En portant le débat sur la politique intérieure, en quittant les faits pour le choc partisan (lire épisode 10), Mitterrand impose à ses adversaires de combattre sur son terrain. Face à lui ne se dressent qu’une extrême droite politiquement faible et quelques journaux marginaux. Sur le papier, la stratégie de l’ancien garde des Sceaux est imparable. La réalité n’est pourtant pas aussi simple et l’extrême droite ne lui fait pas de cadeau.

Le 27 octobre, lors des questions au gouvernement, Pascal Arrighi, député gaulliste de Corse (et futur député du Front national), se lève à la droite de l’Hémicycle et tonne dans son accent chantant : « La semaine dernière, un personnage aujourd’hui discrédité a affirmé que j’étais un assassin ! » Arrighi fait dans la foulée de Mitterrand « un cagoulard notoire, spécialiste en faux attentats et en vraie provocation ». Il rappelle qu’il fut décoré de la Francisque sous le n° 2331 et qu’il avait pour parrain un autre cagoulard, M. Jeantet. « Ce spécialiste du faux attentat, ce procureur de la Renaissance italienne n’hésite pas à présent à inciter au crime et, parlant comme si l’on était en République populaire, il en appelle aux tribunaux du peuple ! » Il faut bien une question, tout de même. Alors, Arrighi demande, dans un Hémicycle en effervescence, quelles sont les mesures envisagées par le président de l’Assemblée pour défendre les parlementaires diffamés par Mitterrand. Le climat politique est incandescent.

Le 28 octobre dans l’après-midi, Biaggi et Le Pen accompagnés de leur avocat Maître Castille sont reçus par le procureur de la République. Ils ne réclament rien moins que la peine de mort, arguments juridiques à l'appui.
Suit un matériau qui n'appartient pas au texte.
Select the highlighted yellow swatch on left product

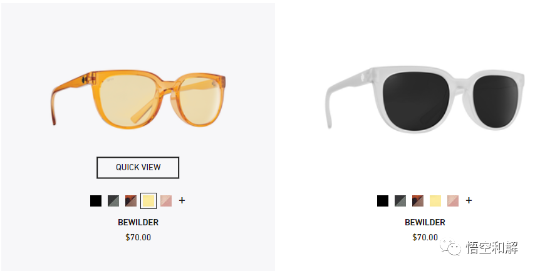point(148,201)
Rivarol ne désarme pas. Dans le même numéro, l’hebdomadaire annonce la « Suite de nos révélations sur le MYTHERRAND ». En page 3, Robert Pesquet apparaît en photo : veste, cravate, cigarette, œil résolu derrière des lunettes à fines montures, large carrure. Il fait une nouvelle révélation. Pesquet a posté une autre lettre le 14 octobre, deux jours avant l’attentat, cette fois à son complice Dahuron. Il l’a confiée elle aussi à la Justice qui l’ouvrira selon les procédures dans quelques jours, mais il en dévoile déjà le contenu. Il a écrit : « Je viens de quitter Mitterrand qui m’a demandé d’organiser contre lui un attentat – manqué, naturellement – afin de provoquer du gouvernement des réactions violentes contre les ultras. »

Les ultras, que Mitterrand a en effet désignés. Pourtant, la stratégie de Mitterrand porte ses fruits. L’extrême droite, ses leaders et ses journaux, sont seuls. Que valent face à l’opinion le petit Rivarol et deux députés poujadistes ? Quel est leur poids politique ?

Le 1er novembre, L’Express réplique et livre un portrait de Mitterrand par François Mauriac. La semaine suivante, dans sa chronique, Mauriac revient avec sa sensibilité d’écrivain catholique sur cet homme qui « aura payé très cher d’avoir été moins fort que ses ennemis eux-mêmes l’avaient cru. Et moi je lui sais gré de sa faiblesse […]. Mitterrand demeurait capable de faire confiance à un homme taré qui feignait de se livrer à lui. »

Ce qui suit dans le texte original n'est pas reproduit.